MMW-005
──二日後、それが次の命がけの時間
『今できるのは、こういう鍛錬ぐらいだな』
(その通りっと……)
「セイヤ、利用時間はあと4時間ほどあります。次はどうしますか」
今俺たちがいるのは、居住区そばの訓練スペース。
と言っても、壁があるだけの荒れ地だ。
単に今後拡張予定の空き地ともいう。
「大体の試合時間が5分から10分だから、その間に好きなように動く特訓をするよ。お嬢様も目で追う訓練としてよく見ててるといいと思う」
「ええ、当然です」
肯定を聞きながら、メインレバーを押し込む。
外観や装備がどれだけボロだろうが、この操縦系だけはどの機体も丈夫だ。
当然のことだけど、操作中にボキっとなったら終わりだしね。
実際にこれの動きで操作するのではなく、レバーや操縦桿の操作はMMWに命令を伝達するための物。
理屈はわからないけど、登録した人の感情や意識が伝わるというあやふやな仕組みらしい。

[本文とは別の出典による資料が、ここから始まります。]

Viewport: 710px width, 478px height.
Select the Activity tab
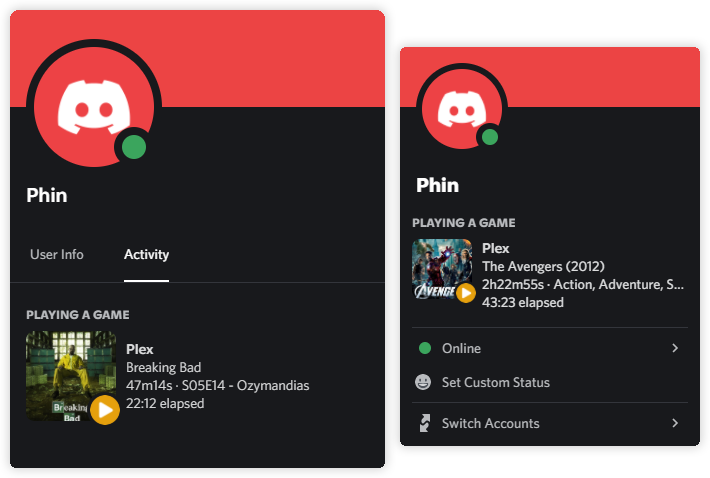click(146, 254)
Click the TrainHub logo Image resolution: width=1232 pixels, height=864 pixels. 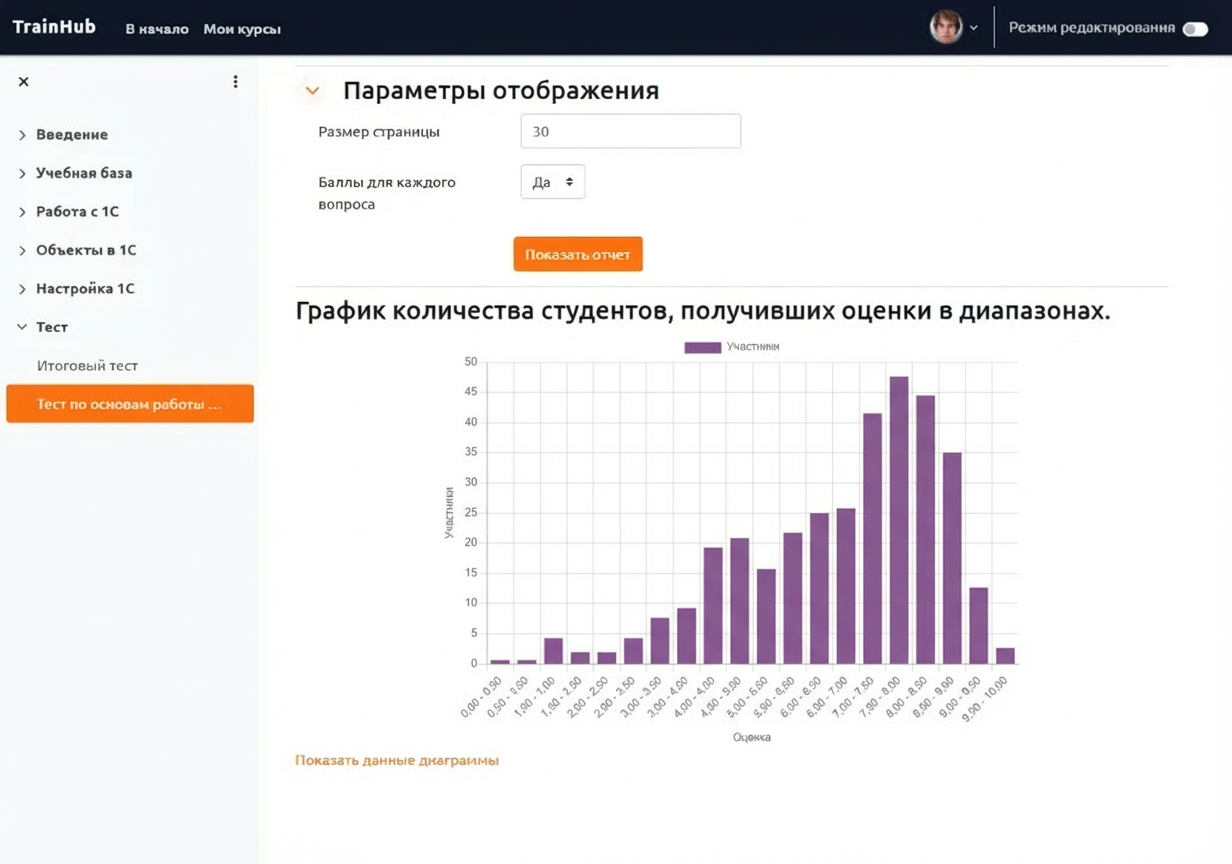53,26
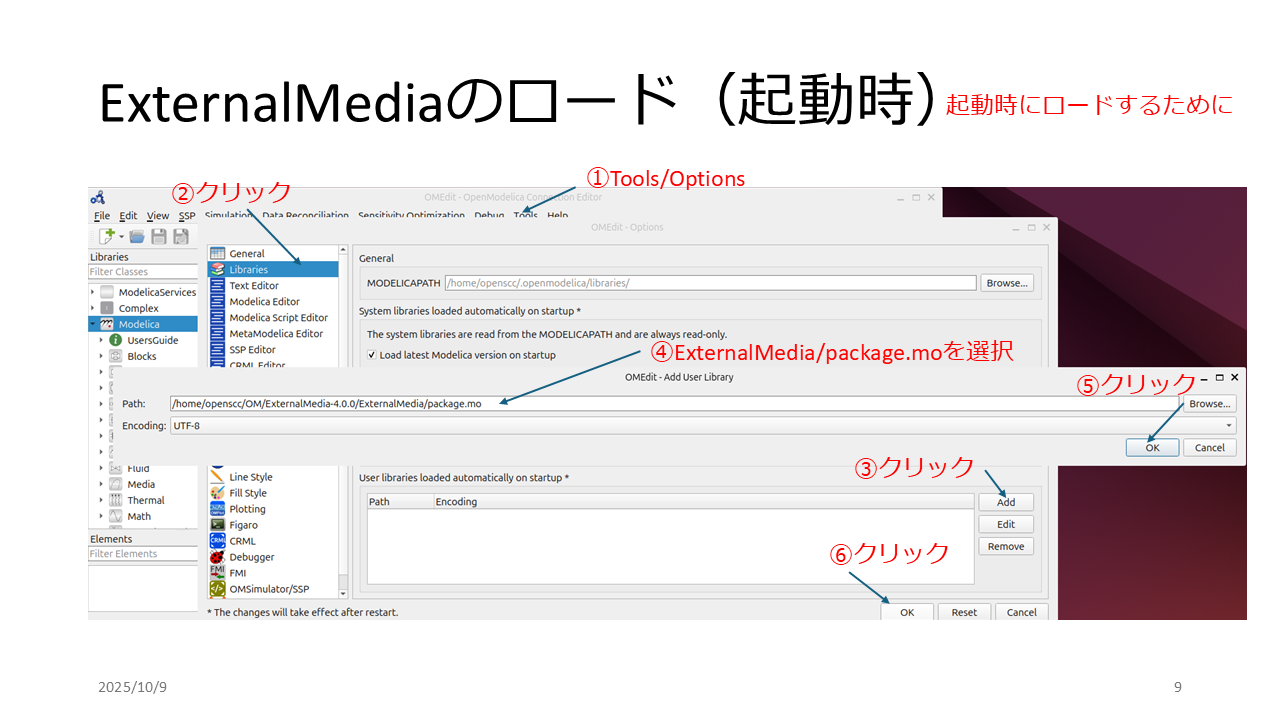Image resolution: width=1280 pixels, height=720 pixels.
Task: Open the File menu
Action: click(x=102, y=216)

『ご都合主義……いや、少し違うか。さて、今度の相手は前とは別物だ。確か実体弾の短銃を左右に持った手堅い相手だ』
「対する俺は、基本装備のウォーピックに、褒賞のミサイル、エネルギー銃。盾がない以上、かき回すしかないよね。っていうか、最初はハンドガンすらないとかどうなのさ?」
愚痴りながら、機体を走らせる。
見えないけど見える相手に踏み込み、距離を取り、また踏み込む。
本当は、こうして特訓するのも良し悪しである。
どこで見られてるかわからないというか、確実に誰かは見ている。
それでも、ぶっつけ本番だけで強くなれるほどMMW戦は簡単じゃあない。
俺は、なぜかできるイメージ相手に模擬戦を繰り返す。
『だいぶ前の記憶だからな、あいまいなのは許してくれ』
(上等だよ。十分、厄介だ!)
想定以上に、左右の銃というのは隙が少ない。
これが一丁であれば、左右に揺らすのも有効そうなのだけども。
適当に動くと、今のブースター性能じゃすぐに捕まる。
付け入るスキがあるとしたら、威力。
「お嬢様、このクラスの通常弾薬、500発でいくら?」
「えっと、これね。100ジュエル!? 1試合でかなり撃つこともあるでしょうに……」
動揺のせいか、口調が年相応のものになるお嬢様。
すましていたり、きりっとしてる時とは違う不思議な声。
と、それは後にしよう。
今は、その値段が重要だ。
『修理やら補給やら、そこそこ消耗したという前提だと、賞金の大部分はそういう維持費に消えるな』
「どうしてこんな値段なのに、威力が低い……ああ、そういう」
わかってしまった。
胸糞悪いが、わかってしまったのだ。
要は、前のような戦い方は何度もできない。
正しくは、何度もやると飽きられる、のだ。
普通に威力のある弾で、普通に撃ちあえば大体すぐに機体が致命傷を負う。
そうなると、試合が終わってしまうわけだ。
「セイヤ、私にもわかりました。エンターテイメント性……娯楽なのですね」
「ようやくわかってきたじゃん。そういうことだね。俺たちがひぃひぃ言うのがいいのさ」
道理で、イメージで被弾した時に思ったより動けるわけだ。
勝利しても、修理が大変そうな泥仕合が多いのはこのせいだったのだ。
『そりゃあ、そうさ。だって、修理をあまりせず稼ぎ続けると、どんどん格差が広がるからな』
「底辺はいつまでも底辺で、増えては減って、増えては減って。取り換えの利く娯楽道具……ちっ」
口にして、その不快感は倍増した。
面白い、やってやろうじゃないか、と心が燃える。
どんどん勝利して、どんどん強くなってやる。
そうしたら、俺もお嬢様も……ま、そこまではまだ気が早い。
今は次の対戦相手のことだ。
「何か盾になるもの……あっ、これだ」
安く買える消耗品だとかを見ていて、気が付く。
ないなら、代替品を用意したらいい。
どうせ、戦いは短時間なのだ。
『ありだと思う。適当に溶接して持ち手でも付けてもらうぐらいは許容範囲内の出費だろ』
頭の中の俺も同意した作戦。
それは、廃材を適当に背面に備え付けるというものだ。
ただし、すぐに取り外せるようにして、持ち手も付ける。
通常弾の威力が低いことを逆手にとって、突撃だ。
「お嬢様、この辺を適当にコンテナ数個分購入手続きよろしく」
「これは……頭いいですね、セイヤ。やりましょう!」
意図は伝わり、すぐに通信は切れる。
買い物の間、俺は操作の訓練を続けるのだった。